(Stored data entries)
[Start of section]

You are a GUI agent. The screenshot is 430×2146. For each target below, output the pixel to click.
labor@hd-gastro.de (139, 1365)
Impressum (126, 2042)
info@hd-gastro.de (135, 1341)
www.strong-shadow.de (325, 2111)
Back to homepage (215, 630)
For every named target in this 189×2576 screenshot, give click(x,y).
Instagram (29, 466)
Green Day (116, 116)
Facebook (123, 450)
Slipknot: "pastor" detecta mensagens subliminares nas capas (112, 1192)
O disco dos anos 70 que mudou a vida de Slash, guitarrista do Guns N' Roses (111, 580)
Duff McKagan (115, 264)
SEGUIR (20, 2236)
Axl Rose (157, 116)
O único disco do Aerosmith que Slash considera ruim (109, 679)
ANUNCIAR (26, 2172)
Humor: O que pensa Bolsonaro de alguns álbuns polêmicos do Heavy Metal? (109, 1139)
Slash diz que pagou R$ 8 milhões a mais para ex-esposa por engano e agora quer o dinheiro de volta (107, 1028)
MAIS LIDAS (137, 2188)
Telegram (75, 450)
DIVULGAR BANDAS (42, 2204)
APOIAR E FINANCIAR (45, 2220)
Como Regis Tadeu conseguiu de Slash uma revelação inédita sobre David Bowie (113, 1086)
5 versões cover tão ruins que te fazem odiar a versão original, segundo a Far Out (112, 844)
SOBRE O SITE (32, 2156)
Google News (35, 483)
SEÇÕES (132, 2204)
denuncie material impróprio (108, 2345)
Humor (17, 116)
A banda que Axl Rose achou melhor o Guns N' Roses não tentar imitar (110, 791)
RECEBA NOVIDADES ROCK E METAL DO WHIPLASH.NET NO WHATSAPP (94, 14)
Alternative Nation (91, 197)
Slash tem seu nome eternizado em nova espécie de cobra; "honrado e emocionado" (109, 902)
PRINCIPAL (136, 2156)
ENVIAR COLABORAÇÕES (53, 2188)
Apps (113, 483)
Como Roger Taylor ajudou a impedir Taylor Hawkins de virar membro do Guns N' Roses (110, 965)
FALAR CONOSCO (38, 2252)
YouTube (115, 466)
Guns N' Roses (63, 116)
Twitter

[End of section]

**Goal of the exercise:**
Reproduce the records above line by line, without any change, up to and including the line that holds "capas (112, 1192)".

**The answer:**
You are a GUI agent. The screenshot is 430×2146. For each target below, output the pixel to click.
labor@hd-gastro.de (139, 1365)
Impressum (126, 2042)
info@hd-gastro.de (135, 1341)
www.strong-shadow.de (325, 2111)
Back to homepage (215, 630)
For every named target in this 189×2576 screenshot, give click(x,y).
Instagram (29, 466)
Green Day (116, 116)
Facebook (123, 450)
Slipknot: "pastor" detecta mensagens subliminares nas capas (112, 1192)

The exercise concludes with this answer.